"Hm!"
The moment Juliet finished speaking, the Black Mane Guild members erupted into angry muttering amongst themselves.
"And here I thought the Marigold Guild had some great spirit summoner!"
"Damn it — we wasted our time!"
"Exactly. What did you expect from a woman like her?"
One by one, the disappointed men turned their backs and drifted away, their interest extinguished as quickly as it had flared.
Juliet didn't care in the slightest. This was *precisely* the reaction she'd wanted.
Satisfied that her abilities remained safely concealed, she shrugged and turned away from their retreating figures — only to find herself face to face with a smirking wizard.
Ethelid hadn't looked away from her once. His eyes glinted with quiet amusement, and when he spoke, laughter threaded through every syllable.
"...Your ability is simply *magnificent*."
The sarcasm was thick enough to carve. Juliet didn't react. What he thought of her was irrelevant.
She turned instead toward the children — and toward Magda, who sat with her arms wrapped around all five of them as though she could shield them from the darkness itself.
Dana, perched on her mother's lap with a smile still lingering from the butterfly display, puffed out her small chest and declared proudly:
"And *my* mother is a sculptor!"
"Is that so?"
Juliet's reply was polite but distracted. Ethelid, however, leaned forward with genuine interest.
"A sculptor? I thought you were from Kanavel?"
"No — I studied at the fine arts school in Carcassonne first, then worked there for some time. I only came to Kanavel recently." Magda's voice steadied as she spoke of her craft, the tremor of fear receding. "We work primarily with Belsan marble. It's quite popular these days."
"Are you still working on a piece now?" Juliet asked, her curiosity stirring despite herself.
"Yes — I should finish it soon."
"What kind of sculpture?"
"A statue of the Sorrowful Saint."
"The Sorrowful Saint?"
Juliet, who had little interest in religion, repeated the name with a faintly embarrassed expression. But Ethelid, apparently well-versed in the subject, rejoined the conversation without hesitation.
"Is this the commission for this year's carnival?"
"Yes, exactly right!"
"It must be quite an honor."
"An honor?" Magda's eyes widened. "*Of course* it's an honor!
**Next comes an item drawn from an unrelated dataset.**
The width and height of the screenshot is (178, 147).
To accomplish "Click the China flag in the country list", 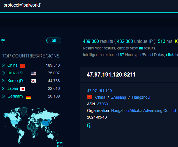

Only thirteen sculptors on the entire continent have ever received such a commission!"
Juliet glanced at Ethelid and found him looking back at her with an expression of profound disbelief — as though he couldn't fathom that someone would need to *ask*.
"Well — it's not *that* remarkable," Magda added quickly, a flush rising to her cheeks. "And the biggest problem right now is that it isn't finished. I still haven't found a suitable face for it."
She sighed, the weight of the unfinished work settling visibly across her shoulders.
"As a rule, it's much easier to sculpt the face of a real person."
"Because you don't need to create a separate sketch?" Juliet offered.
"Exactly. And if you make the face slightly more beautiful than the original, the reward is even higher." Magda laughed — a warm, tired sound — and Dana giggled along with her, sensing the ease between the adults even if she couldn't follow the words.
*Wait.*
A thought snagged at the edge of Juliet's mind, but before it could take shape, she was interrupted.
"Wizards aren't supposed to be interested in religion, are they?" she said, turning to Ethelid. "How do you know about the carnival commission?"
"Is it forbidden?"
"As far as I know, the Magic Tower and the main temple don't exactly get along."
Ethelid offered a vague shrug that answered nothing at all.
"If things continue like this," Magda said with another sigh, "our statue may end up as a faceless saint. I've searched everywhere, but I simply can't find the right face."
The task, as she described it, was deceptively simple and impossibly difficult: create the most perfect face in the world. But standards of beauty varied from person to person, and since the client was a temple, satisfying their exacting aesthetic demands bordered on the divine.
---
"Hey — *hey!* Does this look like an exit to anyone else?"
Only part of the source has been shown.